▶ [Directions]
a: According to the episode review, who wrote this episode?
b: Output the entries between the line holding "Task: Focus the Sůl amount input" and the end of the entries, inclusive, as a JSON list of strings with one string per line and blank lines omitted. Leave the pictures out.

▶ [Text to read]
******
Episode Guide/Review by Charlynn Schmiedt
Season 1, Episode 11
Stardate 48693.2 (2371)
Episode 11 of 168 Released in Star Trek: Voyager
Episode 11 of 168 Produced in Star Trek: Voyager
Production Number: 112
Original airdate: April 24, 1995
Directed by Les Landau
Written by Naren Shankar
Ensign Kim disappears while playing a holodeck program based on Homer’s epic Beowulf. When Tuvok and Chakotay also disappear while looking for Harry, it’s up to the Doctor to save them.
When Tuvok and Chakotay discuss demons in literature, it is mentioned that demons explore the darkest parts of our nature. They represent the latter half of the “good vs. evil” equation of any great story. Heroes set a moral example by overcoming adversity with their courage, intelligence, strength, and tenacity. Demons, on the other hand, represent what is negative: crime, cruelty, evil-doing, and a general lack of morality.
This is Robert Picardo’s first chance to shine in an episode that focuses on his character. He takes advantage of it.
I love the scene between the Doctor and Kes. We learn that she’s continuing her studies at a rapid pace, and Kes does a lovely job of putting the mission into perspective for the Doctor, reminding him that he wants to be treated as any other officer aboard. Also, she brings up his name, or lack thereof.
Woman warrior Freya is a character created for the holodeck program and not a part of the original Beowulf, but she shines as an integral part of the story. Guest star Marjorie Monaghan superbly brings her character to life.
Take note of Harry’s costume. It’s a beautiful piece of work! It’s a shame we don’t see it fully and for a longer amount of time. In general, the costumes in this episode are superb.
Oh, great. Another holodeck malfunction episode… sort of. That’s what we’re led to believe until the conclusion of the story, anyway, and that doesn’t excite me in the least.
This episode is also high on the technobabble factor. Ick.
Hello, new Janeway hair style!
Even the holodeck (seemingly) wants to kill Harry.
When this episode first aired, I was reading Beowulf in my 9th grade English class. It was a painful experience, and therefore a Voyager episode dealing with Beowulf incited groans, both audible and inside my head. Even now, it has the same effect.
Schweitzer sounds like the name of a German beer, doesn’t it? Advertisements could even yell the name, just as the characters did on the holodeck: “Schweitzer! Schweitzer! Schweitzer!”
******
▶ [Extracted data]
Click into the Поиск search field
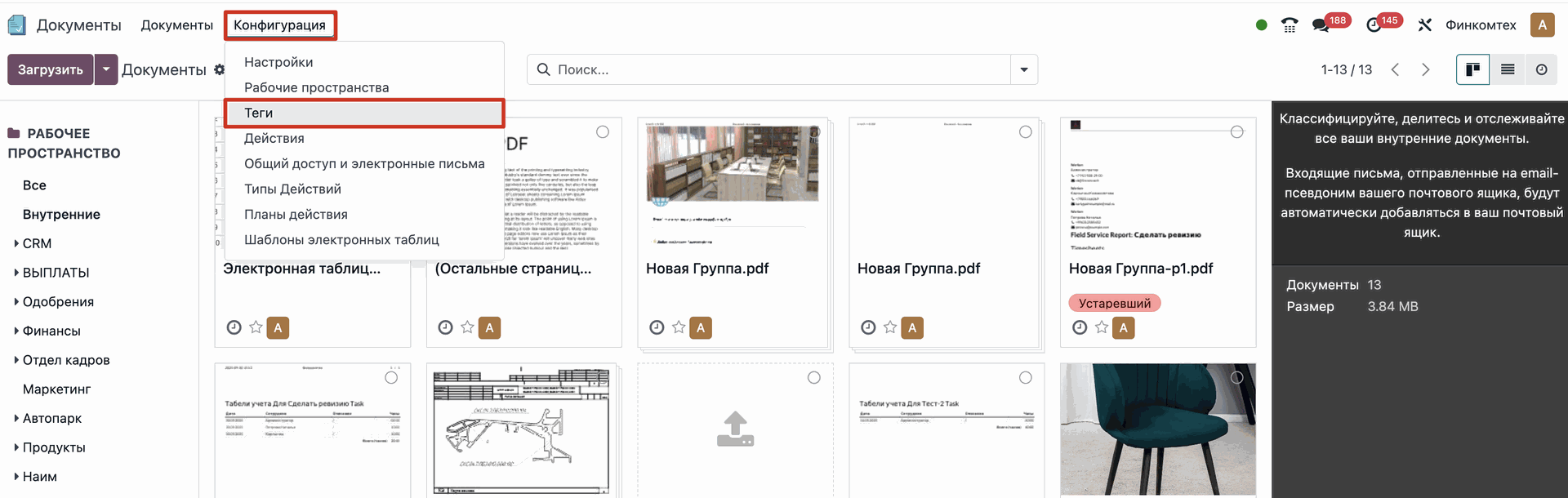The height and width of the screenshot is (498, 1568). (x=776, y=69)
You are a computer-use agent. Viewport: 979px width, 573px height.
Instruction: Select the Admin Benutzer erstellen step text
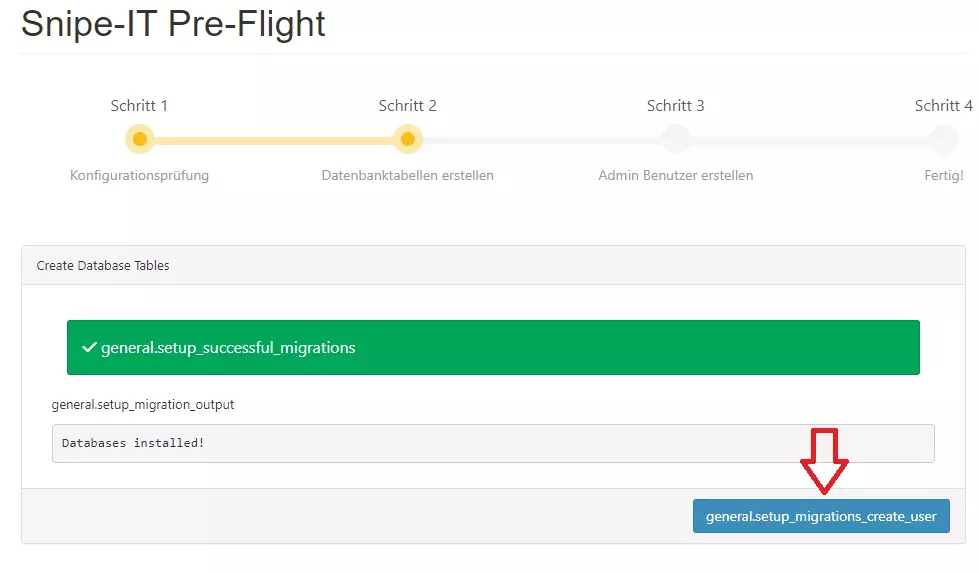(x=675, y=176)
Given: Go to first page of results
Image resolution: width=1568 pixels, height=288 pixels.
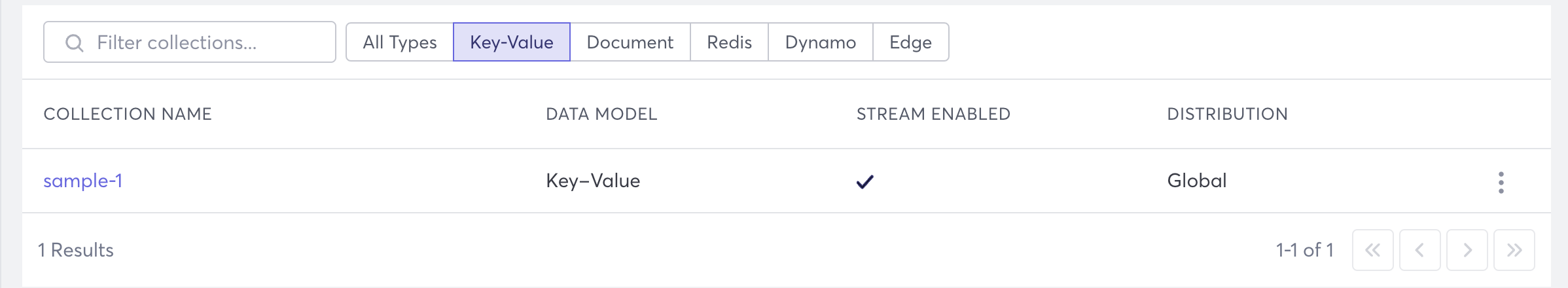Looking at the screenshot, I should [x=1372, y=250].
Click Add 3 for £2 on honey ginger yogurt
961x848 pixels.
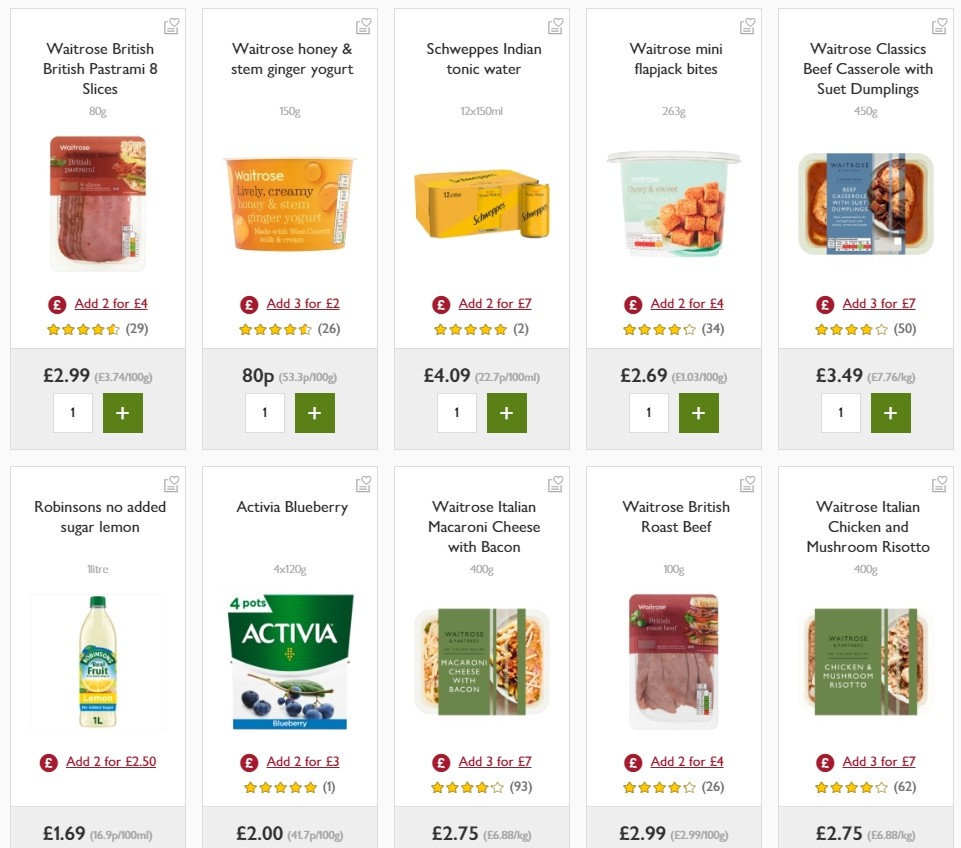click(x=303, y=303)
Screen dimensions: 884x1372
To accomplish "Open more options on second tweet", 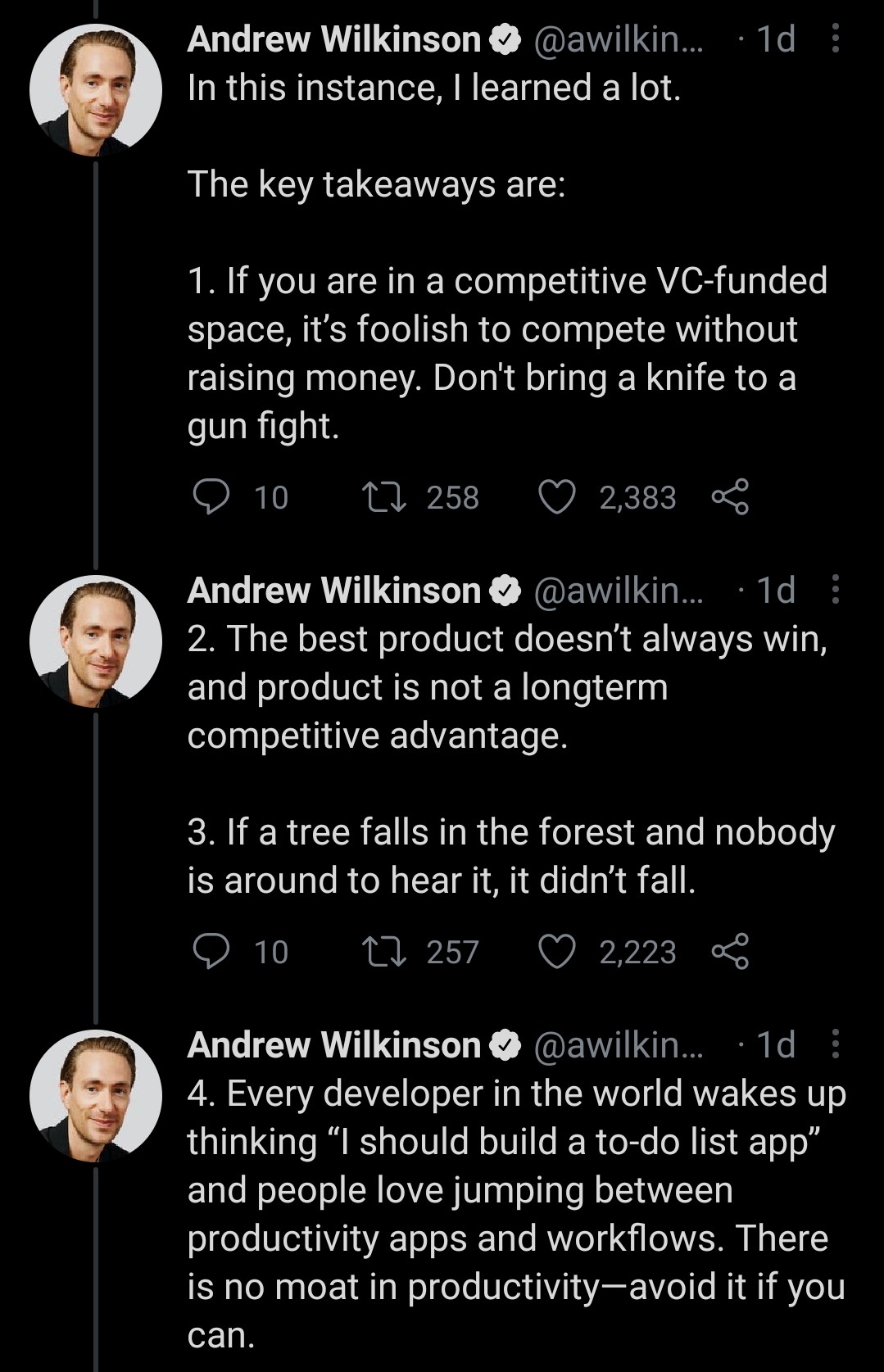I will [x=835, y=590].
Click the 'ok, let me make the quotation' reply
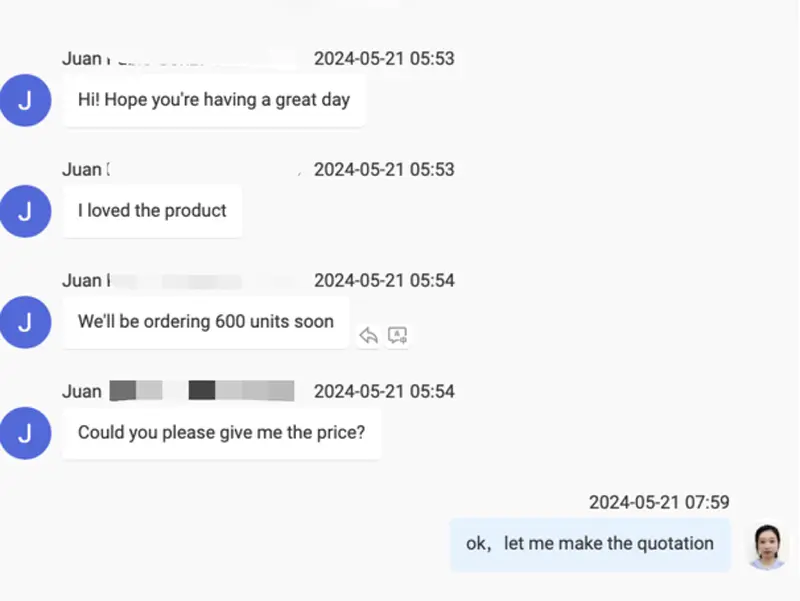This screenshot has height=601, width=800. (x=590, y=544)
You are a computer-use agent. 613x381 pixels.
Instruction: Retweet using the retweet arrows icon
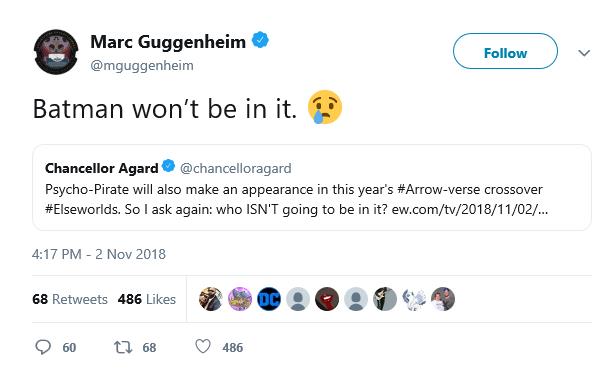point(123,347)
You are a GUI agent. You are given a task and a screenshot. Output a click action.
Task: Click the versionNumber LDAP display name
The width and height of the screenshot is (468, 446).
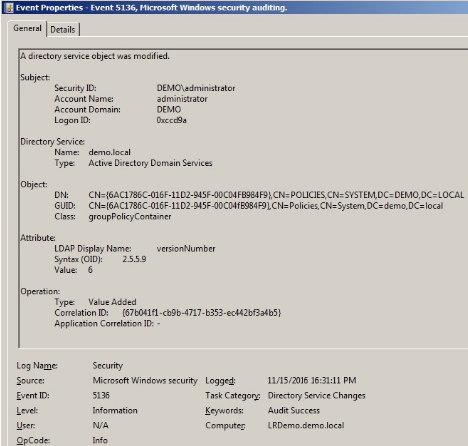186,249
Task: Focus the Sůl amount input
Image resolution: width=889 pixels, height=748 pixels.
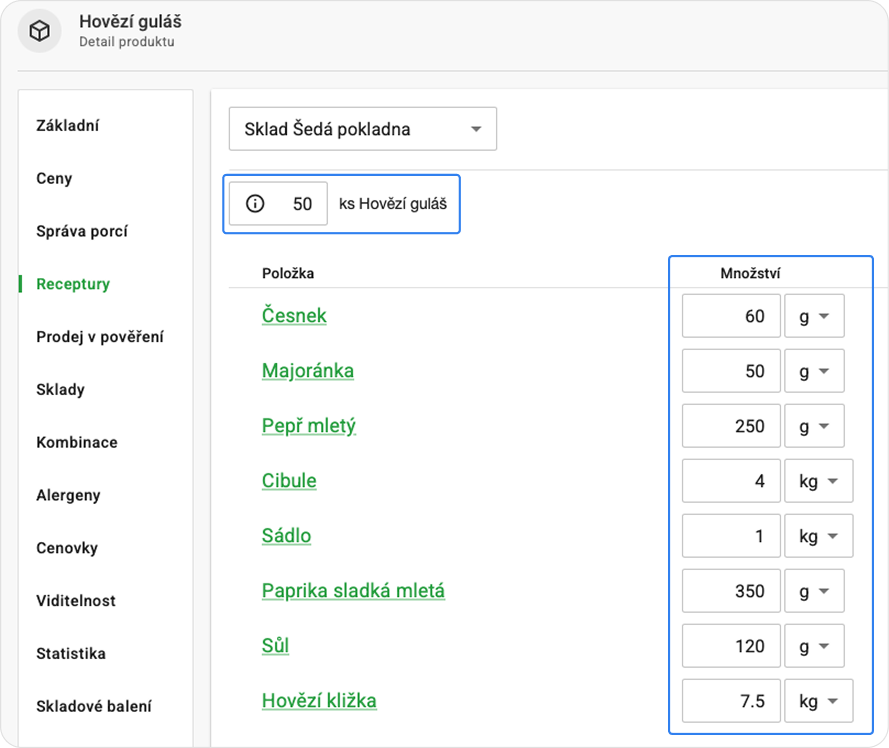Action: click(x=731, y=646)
******
▶ [Responses]
a: Naren Shankar

b:
[
  "Task: Focus the Sůl amount input",
  "Image resolution: width=889 pixels, height=748 pixels.",
  "Action: click(x=731, y=646)"
]